Information provided:
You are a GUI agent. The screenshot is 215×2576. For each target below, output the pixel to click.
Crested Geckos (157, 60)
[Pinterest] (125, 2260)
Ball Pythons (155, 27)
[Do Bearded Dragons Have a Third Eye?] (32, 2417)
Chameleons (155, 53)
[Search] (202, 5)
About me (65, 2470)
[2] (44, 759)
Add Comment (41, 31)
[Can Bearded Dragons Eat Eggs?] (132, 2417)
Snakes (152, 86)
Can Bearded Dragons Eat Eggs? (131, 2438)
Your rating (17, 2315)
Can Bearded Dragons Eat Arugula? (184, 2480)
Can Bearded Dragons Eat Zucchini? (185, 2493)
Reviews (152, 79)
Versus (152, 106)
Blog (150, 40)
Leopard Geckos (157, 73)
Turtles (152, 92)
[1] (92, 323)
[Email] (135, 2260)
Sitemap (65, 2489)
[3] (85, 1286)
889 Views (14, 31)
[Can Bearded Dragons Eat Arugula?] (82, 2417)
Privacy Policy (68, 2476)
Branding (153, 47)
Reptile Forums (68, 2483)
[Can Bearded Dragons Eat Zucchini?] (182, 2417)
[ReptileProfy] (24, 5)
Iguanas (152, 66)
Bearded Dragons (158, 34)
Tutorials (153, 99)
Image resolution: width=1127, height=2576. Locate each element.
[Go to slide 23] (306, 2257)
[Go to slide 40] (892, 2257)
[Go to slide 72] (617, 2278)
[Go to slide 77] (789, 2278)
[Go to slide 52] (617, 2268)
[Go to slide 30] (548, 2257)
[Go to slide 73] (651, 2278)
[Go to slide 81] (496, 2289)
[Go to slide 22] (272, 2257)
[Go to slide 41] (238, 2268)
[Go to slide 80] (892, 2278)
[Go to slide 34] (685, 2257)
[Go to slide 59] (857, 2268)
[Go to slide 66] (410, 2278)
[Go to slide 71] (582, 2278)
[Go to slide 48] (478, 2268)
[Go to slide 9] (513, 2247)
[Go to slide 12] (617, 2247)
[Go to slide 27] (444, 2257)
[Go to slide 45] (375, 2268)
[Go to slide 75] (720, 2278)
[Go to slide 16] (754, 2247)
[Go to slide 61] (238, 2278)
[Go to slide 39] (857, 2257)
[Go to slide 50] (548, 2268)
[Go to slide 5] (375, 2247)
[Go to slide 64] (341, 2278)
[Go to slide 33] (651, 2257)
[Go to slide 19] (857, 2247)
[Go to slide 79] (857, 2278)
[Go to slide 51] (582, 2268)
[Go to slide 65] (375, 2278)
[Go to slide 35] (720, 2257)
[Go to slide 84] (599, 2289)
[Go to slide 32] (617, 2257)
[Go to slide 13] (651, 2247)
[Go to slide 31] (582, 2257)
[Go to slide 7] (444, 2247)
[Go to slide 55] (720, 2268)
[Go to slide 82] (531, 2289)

Directions for this task: Return every line of the data unchanged.

Task answer:
You are a GUI agent. The screenshot is 215×2576. For each target below, output the pixel to click.
Crested Geckos (157, 60)
[Pinterest] (125, 2260)
Ball Pythons (155, 27)
[Do Bearded Dragons Have a Third Eye?] (32, 2417)
Chameleons (155, 53)
[Search] (202, 5)
About me (65, 2470)
[2] (44, 759)
Add Comment (41, 31)
[Can Bearded Dragons Eat Eggs?] (132, 2417)
Snakes (152, 86)
Can Bearded Dragons Eat Eggs? (131, 2438)
Your rating (17, 2315)
Can Bearded Dragons Eat Arugula? (184, 2480)
Can Bearded Dragons Eat Zucchini? (185, 2493)
Reviews (152, 79)
Versus (152, 106)
Blog (150, 40)
Leopard Geckos (157, 73)
Turtles (152, 92)
[1] (92, 323)
[Email] (135, 2260)
Sitemap (65, 2489)
[3] (85, 1286)
889 Views (14, 31)
[Can Bearded Dragons Eat Arugula?] (82, 2417)
Privacy Policy (68, 2476)
Branding (153, 47)
Reptile Forums (68, 2483)
[Can Bearded Dragons Eat Zucchini?] (182, 2417)
[ReptileProfy] (24, 5)
Iguanas (152, 66)
Bearded Dragons (158, 34)
Tutorials (153, 99)
Image resolution: width=1127, height=2576. Locate each element.
[Go to slide 23] (306, 2257)
[Go to slide 40] (892, 2257)
[Go to slide 72] (617, 2278)
[Go to slide 77] (789, 2278)
[Go to slide 52] (617, 2268)
[Go to slide 30] (548, 2257)
[Go to slide 73] (651, 2278)
[Go to slide 81] (496, 2289)
[Go to slide 22] (272, 2257)
[Go to slide 41] (238, 2268)
[Go to slide 80] (892, 2278)
[Go to slide 34] (685, 2257)
[Go to slide 59] (857, 2268)
[Go to slide 66] (410, 2278)
[Go to slide 71] (582, 2278)
[Go to slide 48] (478, 2268)
[Go to slide 9] (513, 2247)
[Go to slide 12] (617, 2247)
[Go to slide 27] (444, 2257)
[Go to slide 45] (375, 2268)
[Go to slide 75] (720, 2278)
[Go to slide 16] (754, 2247)
[Go to slide 61] (238, 2278)
[Go to slide 39] (857, 2257)
[Go to slide 50] (548, 2268)
[Go to slide 5] (375, 2247)
[Go to slide 64] (341, 2278)
[Go to slide 33] (651, 2257)
[Go to slide 19] (857, 2247)
[Go to slide 79] (857, 2278)
[Go to slide 51] (582, 2268)
[Go to slide 65] (375, 2278)
[Go to slide 35] (720, 2257)
[Go to slide 84] (599, 2289)
[Go to slide 32] (617, 2257)
[Go to slide 13] (651, 2247)
[Go to slide 31] (582, 2257)
[Go to slide 7] (444, 2247)
[Go to slide 55] (720, 2268)
[Go to slide 82] (531, 2289)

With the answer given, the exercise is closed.